The consensus seems to be that a good slope to aim for when grading land extending out from a house foundation is about 6 inches for the first 10 feet (that's a slope of 5 percent). Many professionals grade land successfully using a lesser slope than that; but those who wish to be on the safe side err on in the direction of greater slope.
But how do you find the slope of a stretch of land, to begin with (so you'll know if the slope needs to be adjusted)? Rather than boring you with a fancy formula with "X" and "Y" in it, used to determine slope, let's take more of a hands-on approach to land grading.

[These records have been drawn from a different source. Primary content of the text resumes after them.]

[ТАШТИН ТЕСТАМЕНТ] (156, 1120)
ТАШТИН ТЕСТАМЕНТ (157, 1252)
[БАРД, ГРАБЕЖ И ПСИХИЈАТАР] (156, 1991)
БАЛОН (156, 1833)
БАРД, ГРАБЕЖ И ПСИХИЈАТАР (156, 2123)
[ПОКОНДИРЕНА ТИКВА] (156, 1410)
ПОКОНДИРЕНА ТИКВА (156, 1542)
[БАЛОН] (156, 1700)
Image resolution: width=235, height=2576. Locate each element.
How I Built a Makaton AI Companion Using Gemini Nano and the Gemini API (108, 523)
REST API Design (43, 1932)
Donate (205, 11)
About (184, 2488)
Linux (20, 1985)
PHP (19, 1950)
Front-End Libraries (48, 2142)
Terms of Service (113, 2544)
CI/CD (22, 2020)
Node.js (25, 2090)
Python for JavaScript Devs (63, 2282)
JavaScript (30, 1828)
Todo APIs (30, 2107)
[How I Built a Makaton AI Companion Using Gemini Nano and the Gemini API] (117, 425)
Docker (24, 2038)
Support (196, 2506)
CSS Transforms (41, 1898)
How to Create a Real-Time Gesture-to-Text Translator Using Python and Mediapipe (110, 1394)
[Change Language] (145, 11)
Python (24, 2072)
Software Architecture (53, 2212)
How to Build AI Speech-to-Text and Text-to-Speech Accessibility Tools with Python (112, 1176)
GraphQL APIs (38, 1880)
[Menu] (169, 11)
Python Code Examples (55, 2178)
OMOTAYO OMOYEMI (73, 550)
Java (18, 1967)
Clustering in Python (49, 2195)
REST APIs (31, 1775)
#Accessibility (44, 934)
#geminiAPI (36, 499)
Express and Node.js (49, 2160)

To find the slope away from your foundation, you'll need
- String (at least 12 feet long)
- 2 stakes, and something to pound them into the ground
- String level
- Tape measure
How Much Slope?
Using the above supplies, take the following steps to determine if sufficient slope currently exists:
- Tie one end of the string loosely around stake A.
- Pound stake A into the ground right near your foundation
- Slide the string down stake A, so that it rests at ground level
- Tie the other end of the string loosely around stake b.
- Now measure out 10 feet down the slope from stake A, and pound stake B into the ground there (if there's excess string, just wrap it around stake B). The string between the stakes should be fairly taut, but still adjustable.
- Slide the string up or down stake B, so as to make it roughly level.
- Put the string level on the string, at about the mid-point between the stakes.
- Now adjust the string up or down on stake B, so as to make it exactly level.
- Measure the distance from the string on stake B to the ground. Is the measurement 6 inches or more?
Do You Need to Re-Grade the Land?
The slope measurement you just took will determine whether or not you need to re-grade this land:
- If the measurement is 6 inches or more, you have a perfect slope -- no need for land grading here!
- If not, you'll need to re-grade the land by adding fill near the foundation and tamping it down; after which you can check the new slope by repeating the steps above.